2. Documentar la Escena Inmediata
Registre todo lo que vea.
Tome fotografías de la pantalla (si hay mensajes de error, notas de rescate, etc.).
Anote la hora exacta de la detección.
Anote quién lo descubrió y qué acciones (si alguna) se tomaron antes de aplicar este checklist.
Documente cualquier comportamiento inusual del sistema.
3. Priorizar Datos Volátiles (Si se dispone de herramientas)
Capture la información más volátil primero.
Si su equipo tiene formación y herramientas forenses, la prioridad es:
Captura de la memoria RAM.
Captura de conexiones de red activas, procesos y estado del sistema.
Esta información desaparece si el sistema se reinicia o se apaga.
4. Crear Imágenes Forenses (No «Copias de Seguridad»)
Clone el disco duro o SSD del sistema afectado.
Utilice herramientas forenses para crear una imagen bit a bit (copia forense).
Una copia de seguridad estándar no copia el espacio no asignado del disco, los archivos borrados ni la slack space, que es donde los analistas forenses encuentran parte de las pruebas.
El análisis NUNCA debe realizarse sobre el sistema original. Se trabaja siempre sobre esta copia forense para mantener la integridad de la prueba original.
5. Recolectar Logs Externos
Asegure los logs que no están en la máquina afectada.
Exporte y guarde de forma segura los logs relevantes de:
Firewalls
Servidores DNS
Servidores Proxy
SIEM (Security Information and Event Management)
Controladores de Dominio (Logs de autenticación)
Los atacantes a menudo borran los logs locales del equipo comprometido.
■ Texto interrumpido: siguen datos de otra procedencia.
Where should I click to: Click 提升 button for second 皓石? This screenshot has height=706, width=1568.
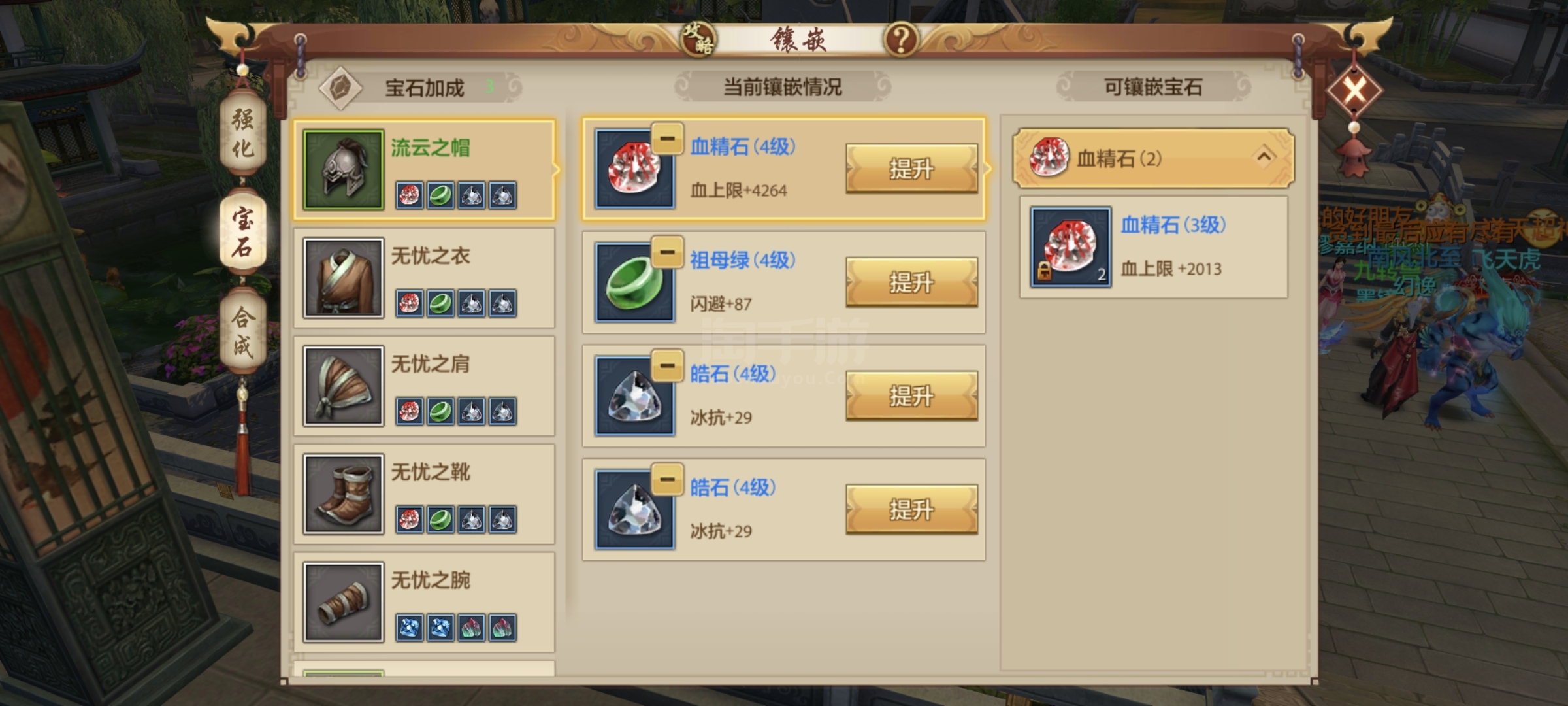pyautogui.click(x=911, y=509)
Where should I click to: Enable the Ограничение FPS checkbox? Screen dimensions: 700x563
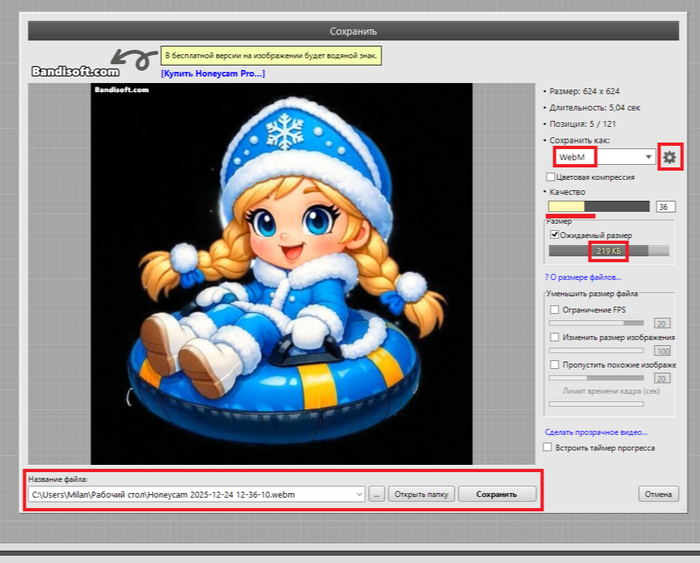coord(555,310)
Los logs de red perimetrales son vitales para trazar el origen y el movimiento del atacante.
6. Establecer la Cadena de Custodia
Documente el manejo de las pruebas.
Etiquete claramente todas las pruebas (imágenes forenses, discos originales, logs exportados).
Use hashes (SHA-1 o SHA-256) para identificar de forma unívoca las imágenes forenses (y, si es necesario, demostrar que no se han alterado).
Guarde las pruebas originales en un lugar seguro.
Mantenga un registro de quién ha tenido acceso a las pruebas, cuándo y por qué.
7. Contactar a Expertos y Autoridades
Active el plan de respuesta a incidentes y haga la notificaciones.
Una vez contenida la amenaza, contacte de inmediato con su equipo profesional de Respuesta a Incidentes y Análisis Forense (DFIR). Considere la contratación de una empresa especializada en análisis forense digital para asistir y dar validez legal a la investigación. Paralelamente, inicie el proceso de notificación obligatoria (recordando los plazos de NIS2 para reportar a INCIBE-CERT).
Un análisis incorrecto puede contaminar las pruebas, dificultar la recuperación y debilitar cualquier futura acción legal. Contar con expertos externos asegura la validez técnica y legal de las evidencias. Además, no notificar a tiempo a las autoridades puede acarrear sanciones.
Conclusión
La respuesta a incidentes es un equilibrio entre la velocidad (requerida por el negocio y ahora por NIS2) y el método (requerido por el análisis forense). Seguir este checklist asegura que, cuando la calma regrese, su organización tenga la capacidad real de investigar qué sucedió y cómo evitar que vuelva a ocurrir.